Click here to listen to a rendition of the film's theme song.

This isn't going to really be a review. I won't review The Last Starfighter because I only need to say that I think its a nice little chunk of Sci-Fi from the eighties that lives and breathes with movies like Enemy Mine, Terminator, Dreamscape, and Overdrawn at the Memory Bank (haha).

So this article will be more of a retrospective of the film, a look back on a viewing that myself and fellow sitemate Roachito had just last week. Roachito's friend came along for the journey to the frontier as well. Armed with a heavy arsenal of whiskey and diet Dr.Pepper, we plunged into the world of Alex Rogan.

First of all, something hit us that was very Twilight Zone, causing us to begin pausing the DVD in two minute intervals.

We have here two people who worked on this movie with medieval themed names. Coincidence? Maybe. But it could also be a conspiracy. More on this later. Let's move on.

This is one of the first shots of the movie, to which Roachito happily replied, "Hey, I'm down with any movie that opens with a hound dog laying with his legs splayed, and a cat popping out of a mailbox."

There is something that goes unsaid here and I would like to point it out. WHO THE FUCK PUT THIS CAT IN THE MAILBOX? As you can see, the cat is opening the door itself, and it very well didn't shut the door behind it, so what gives? I know we're dealing with a trailer court here, but I expected so much more from Alex and his white trash brethren.

I wasn't kind enough to put boobies in this article, but if you look closely, I've generously included a shot of this hound dog's balls as he falls off the porch. See, I didn't forget what people really want.

Well, once the story began (and believe me, with Roachito, his friend, and myself, it took about half an hour to get the plot running) we see that Alex Rogan has a problem. He doesn't want to be like trailer-fabulous anymore.

Alex wants to go explore the world and see things that no hick has ever laid eyes on before. But the responsibilities of being a "techie" soon weigh to hard on Alex's ambitions. He was invited to go to Silverlake with his friends but his mother informs him that he needs to stay behind and fix the cable so the old people can watch their soaps.

Obviously at the "Starlight Star Bright Trailer Court" cable repair takes all day because Alex never gets to join his friends at the lake.

Instead, Alex turns to his only vice, a STARFIGHTER videogame, which prompts you after eating a quarter:

Greetings Starfighter, you have been recruited by the Star League to defend the Frontier against Xor and the Codan Armada. Ready? Perpare to blast off.

Eighties CGI; not bad, nod bad. I think I see Jar-Jar in the cockpit.

Alex tells his friends that he wants to "do" something with his life rather than go to city college, so instead he opts to fix televison sets and play videogames all the day long. Go figure.
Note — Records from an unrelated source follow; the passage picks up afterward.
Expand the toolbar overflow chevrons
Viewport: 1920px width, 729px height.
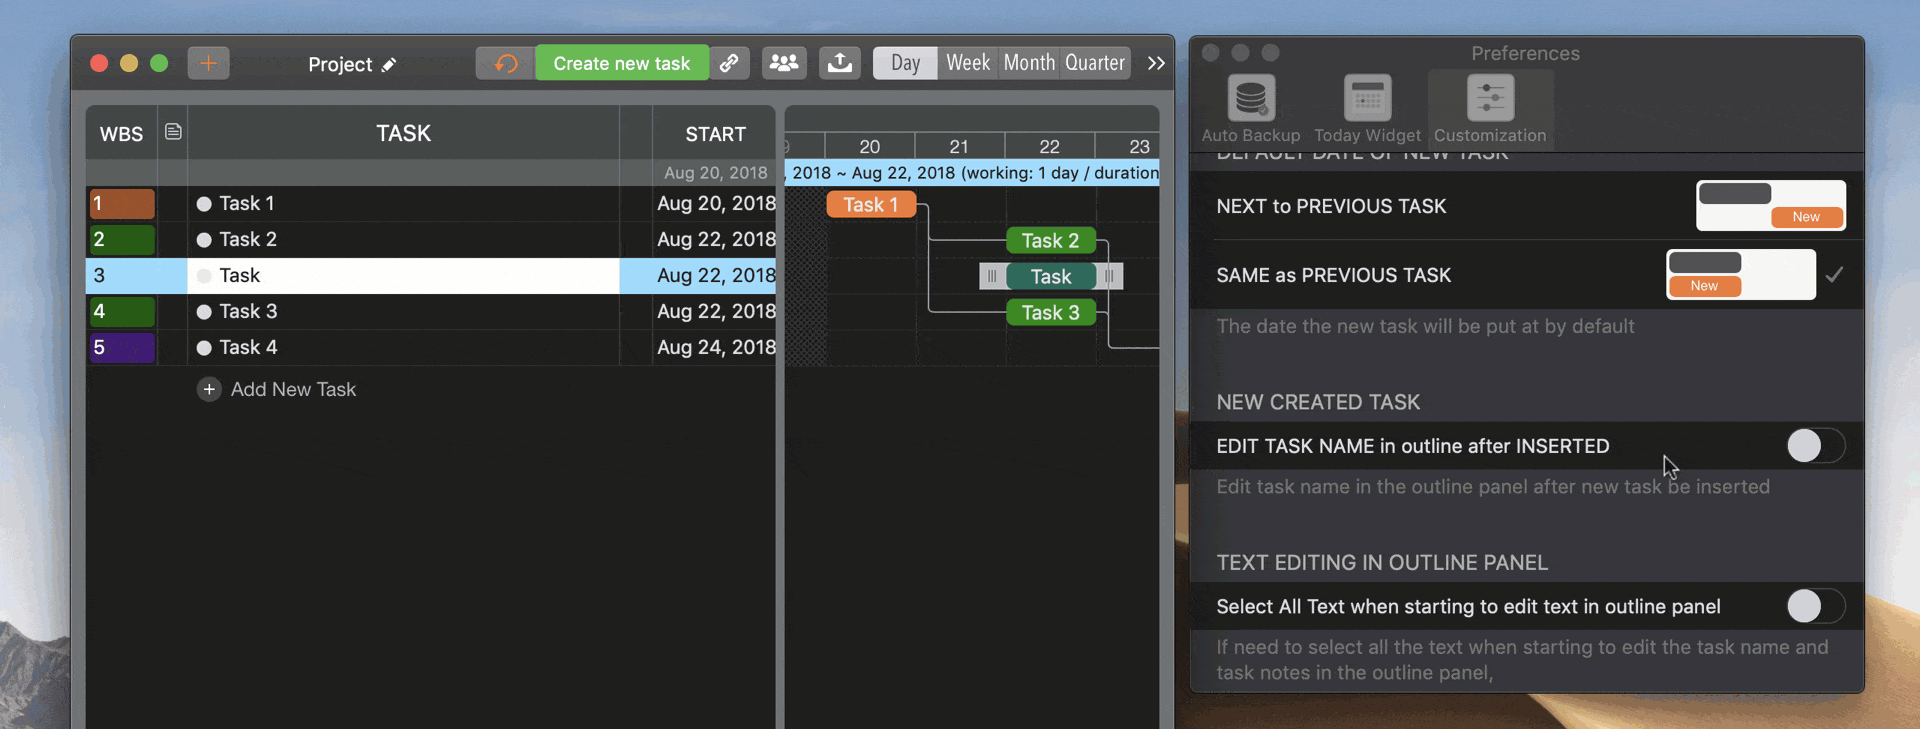point(1156,63)
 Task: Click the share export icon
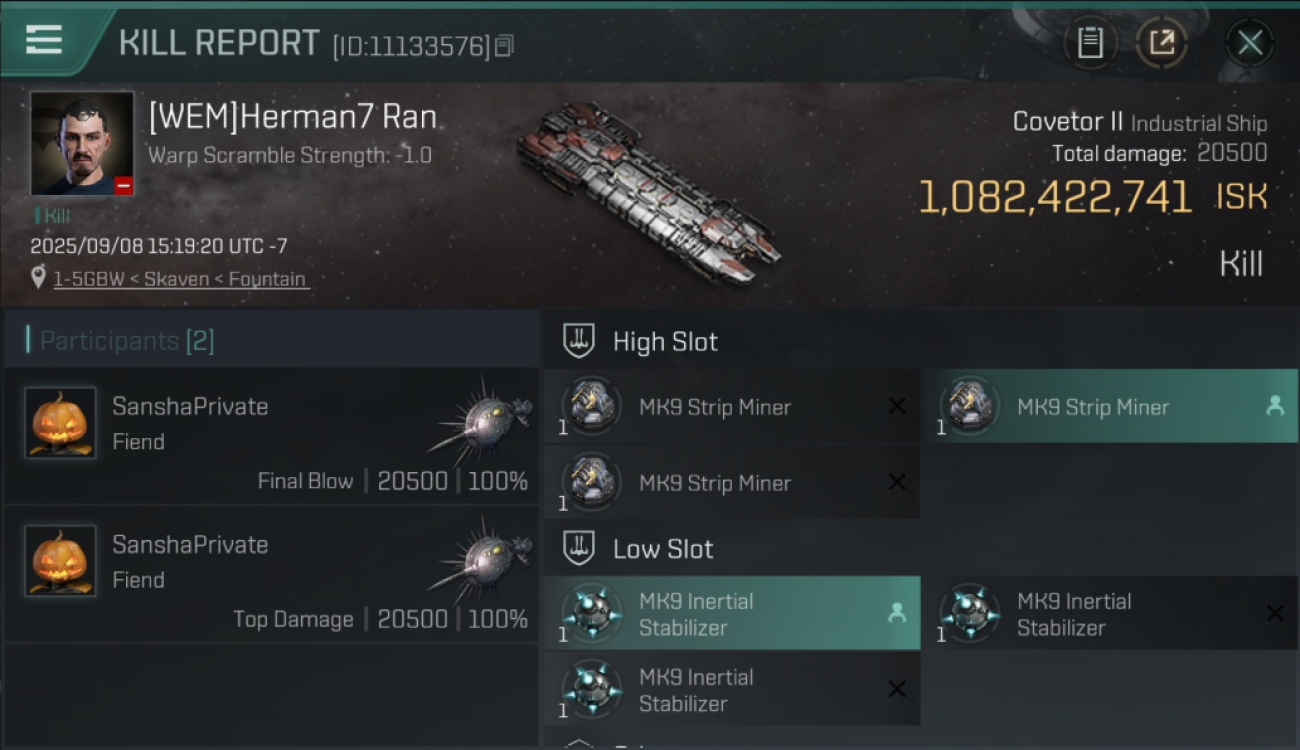[x=1161, y=42]
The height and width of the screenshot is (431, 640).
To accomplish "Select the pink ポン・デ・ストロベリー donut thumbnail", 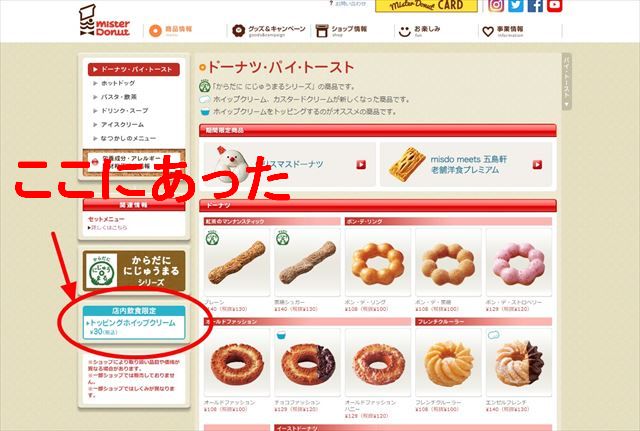I will 519,262.
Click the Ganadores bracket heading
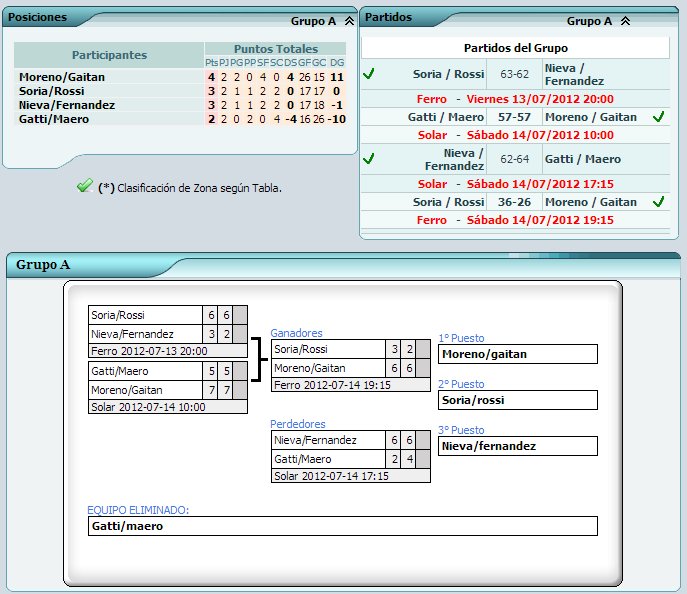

He's mad. Damn right, he should be. Talking it over with the motorhome sage, Otis, we find out that Alex may just be whinning and he needs to relax and wait for something to happen.

Otis the Wise tells him: "Things change. They always do," and when something comes your way, "You gotta grab it with both hands and hold on tight!"
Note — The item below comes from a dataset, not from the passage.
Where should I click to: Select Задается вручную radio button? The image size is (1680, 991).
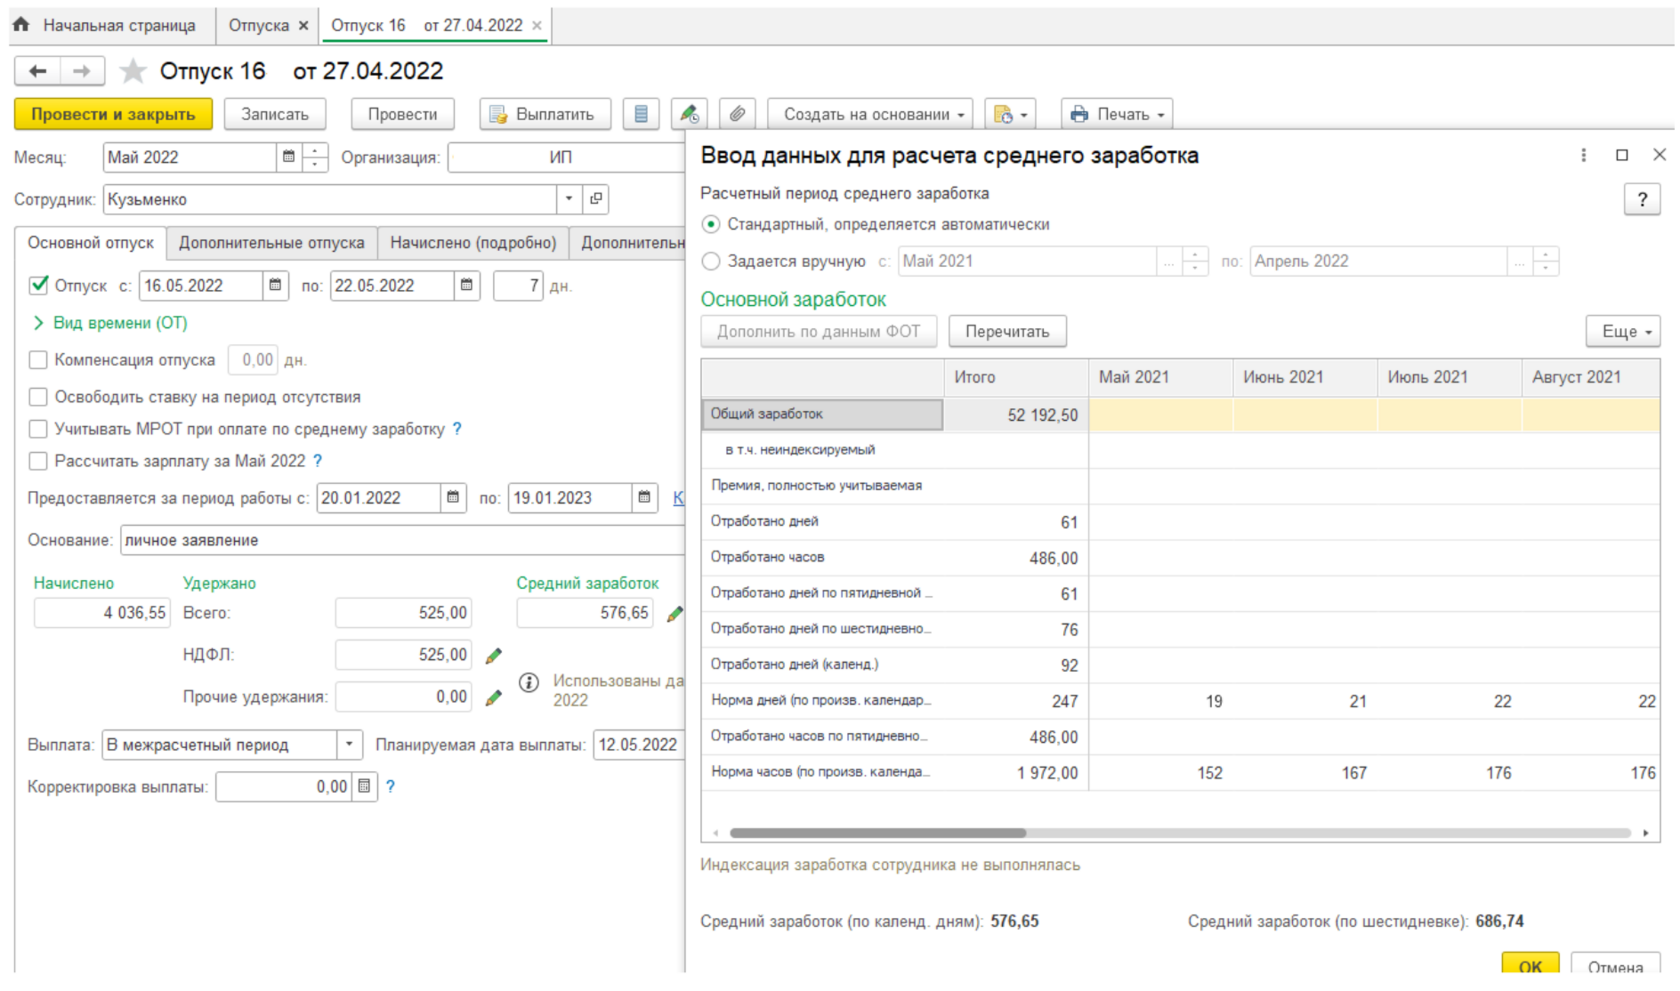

This is absolutely priceless. You gotta love Otis. Here he is, scraping some generic hound food off a plastic plate and he stretches back and exclaims,
"Gonna be a sparkling day! Sparklin'!"
I'm impressed with Otis's outlook on life because there's clearly a bank of smog on the horizon.

As Alex's girlfriend Maggie comes back from the lake, she notices that his score on the STARFIGHTER game has encroached on infamous territory. Alex is going for "the record." And as we can see, apparently "the record" for the Starfighter game carries a lot of weight around the trailer park.

I wish a whole motor village would rejoice when I beat a videogame.

Look at Maggie's grandmother, known as "Grannie." She's practically charging up those stairs, wrecking that new castiron hip, just to get a glimpse of Alex takin' down the record. And she ain't the only one. Look at the exodus behind her, probably smelling like Pabst beer, smoked ham and menthol cigarettes.

If any of the people in the Starlight Star Bright trailor court are reading this right now, I'm playing Prince of Persia, and you can come over whenever you like and demonstrate your support.

Still high on his victory, Alex cannot be happy for long. His mother informs him that he didn't get the college loan he applied for. To this, the members of Youngmanridge became outraged (drunkenly so) (I think I spilled Old Grandad's on my sleeve, in fact).

They didn't have a FAFSA back in the eighties? What the hell? Alex may have been poor but that sure as shit doesn't mean that the government wouldn't mind making him poorer with a nice hefty loan payment in the near future.

Centauri looks devious. Roachito and I were convinced that he was cruising for highschool boys in their late twenties. Alex just happened to fit into that category by mere luck.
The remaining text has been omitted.